El segundo Satán no tenía el mismo aire a la
vez trágico y sonriente, ni las mismas buenas maneras insinuantes, ni la misma
belleza delicada y perfumada. Era un hombre grande, con un enorme rostro sin
ojos, cuya pesada barriga se desbordaba hacia los muslos, y tenía toda la piel
dorada e ilustrada, como si fueran tatuajes, con una multitud de pequeñas
figuras en movimiento que representaban las numerosas formas de la miseria
universal: hombrecillos escuálidos que se colgaban voluntariamente de un clavo;
pequeños gnomos deformes, flacos, cuyos ojos suplicantes pedían limosna mejor
que sus manos temblorosas; madres viejas con abortos agarrados a sus pechos
extenuados. Y muchas figuras más.
El
gordo Satán golpeaba con el puño su
inmenso vientre, del que salía entonces un largo y sonoro tintineo metálico que
acababa en un vago gemido formado por numerosas voces humanas.
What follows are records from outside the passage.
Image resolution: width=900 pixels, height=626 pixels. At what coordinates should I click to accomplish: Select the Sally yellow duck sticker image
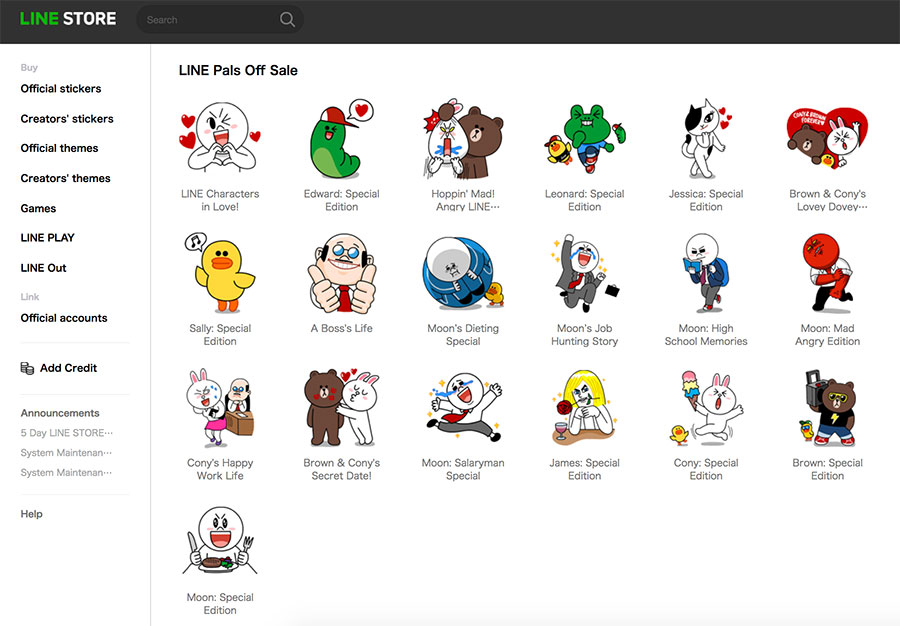220,275
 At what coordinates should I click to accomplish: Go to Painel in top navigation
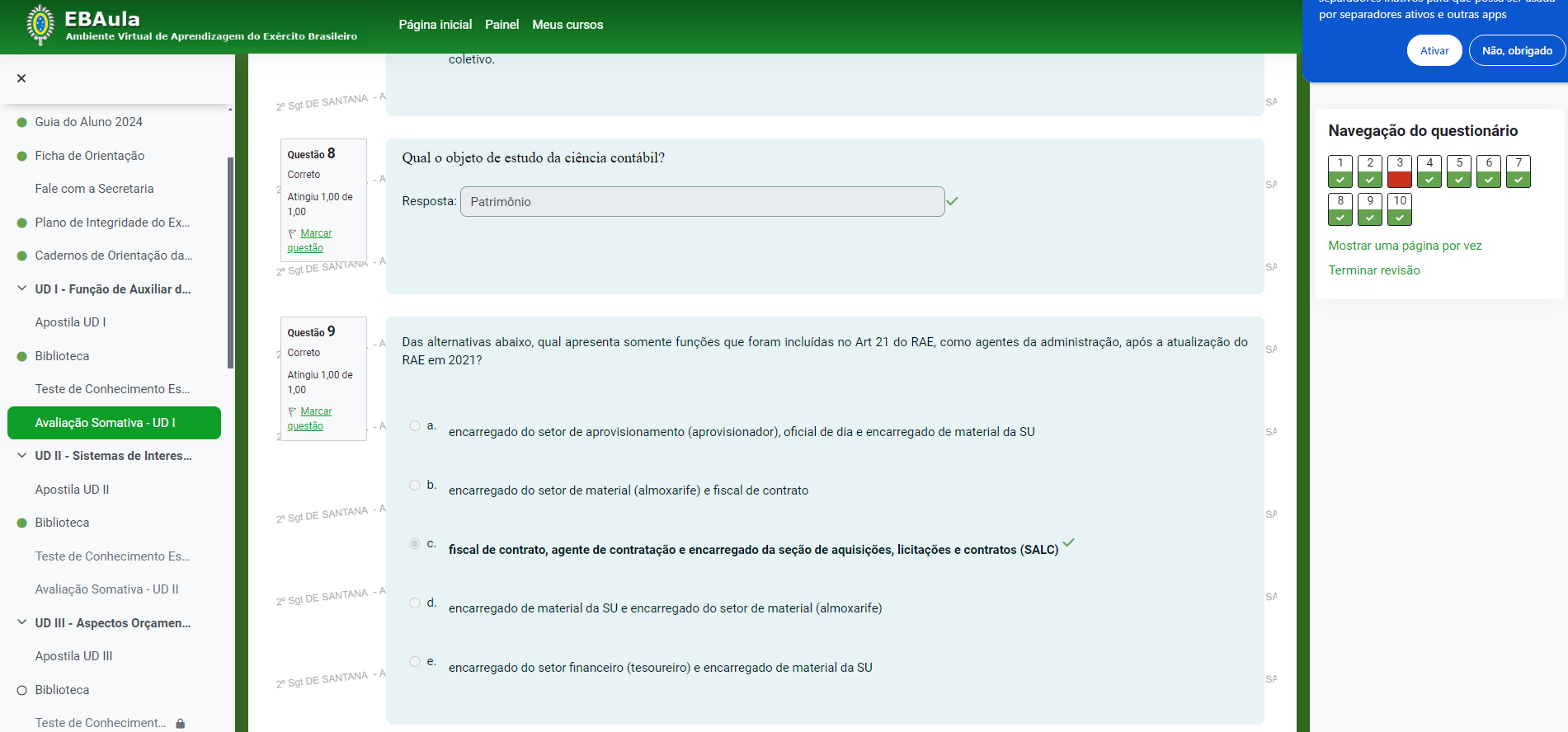tap(501, 25)
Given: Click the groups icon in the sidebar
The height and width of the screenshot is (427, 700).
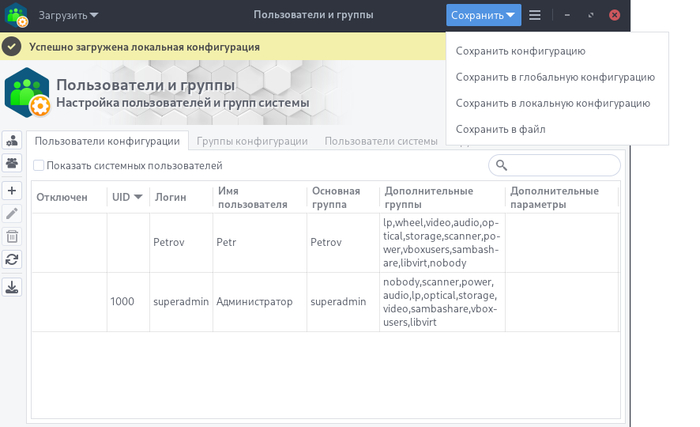Looking at the screenshot, I should [x=13, y=164].
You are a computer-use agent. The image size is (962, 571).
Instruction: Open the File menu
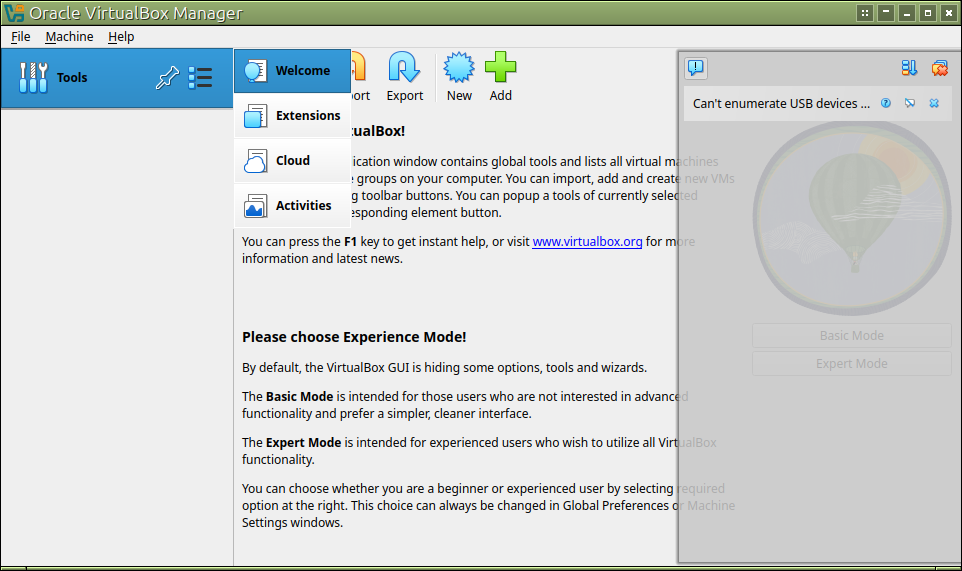pyautogui.click(x=21, y=37)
Y se reía,
mostrando sin pudor sus dientes podridos, con una gran risa imbécil, como la de
esos hombres de cualquier país que ríen después de una más que abundante cena.
Y
me dijo: “¡Puedo darte lo que todo lo consigue, lo que todo lo
vale, lo que a todo sustituye!”. Y golpeó su monstruoso vientre, cuyo eco
sonoro sirvió de comentario a sus groseras palabras.
Me
volví con asco y le contesté: “No necesito de la miseria de nadie para
divertirme; y no quiero una riqueza entristecida, como el papel pintado, por
todas las desgracias representadas en tu piel.”